++++ PAGE EXTRACT
Re-enactment footage is tricky to navigate in a documentary. It’s also a choice that has been divisive among documentarians; some don’t have a problem with re-enactment footage, while others think that using actors and scripted dialogue in a documentary undermines the integrity of the project. In the case of “Framing John DeLorean,” people will either love or hate the re-enactment footage, which can be distracting or can enhance the storytelling. How you personally feel about Baldwin will also affect how you feel about his prominent presence in the film.

As for the investigative journalism in the documentary, the filmmakers do a pretty good job of gathering archival footage that documents DeLorean’s rise to the top of the automotive industry to his fall from grace. He became a powerful executive at General Motors (GM)—where he helped develop the Pontiac GTO, among other famous cars—but his flamboyant, playboy lifestyle and public criticism of GM management led to his ouster from the company. In 1973, he founded the ill-fated DeLorean Motor Company (DMC) that lost millions in investment money through bad decisions and what the U.S. government later revealed was a Ponzi scheme cooked up by DeLorean. The disgraced mogul had legal issues for years over fraud investigations, and his finances never recovered. When DeLorean died in his modest New Jersey apartment, he was essentially broke.
++++++++
*WORK TASK*: Summarize the passage about the John DeLorean documentary in two sentences. The material has nothing to do with the passage.
++++ RECORDED DATA
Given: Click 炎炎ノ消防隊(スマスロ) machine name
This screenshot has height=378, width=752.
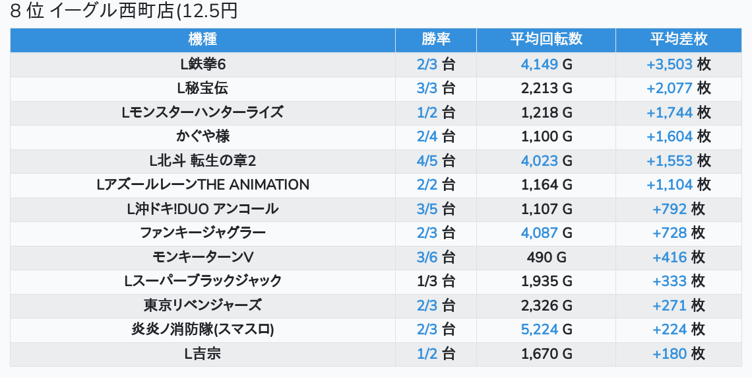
++++++++
*RESPONSE FOR THIS EXERCISE*: The re-enactment footage in "Framing John DeLorean" uses a technique that divides documentarians, and viewers will either love or hate it, with their view of Baldwin shaping how they take his prominent presence. Through archival footage, the filmmakers trace DeLorean's rise at General Motors, his ouster from the company and his founding of the DeLorean Motor Company, which lost millions through bad decisions and what the government revealed was a Ponzi scheme, leaving him essentially broke when he died.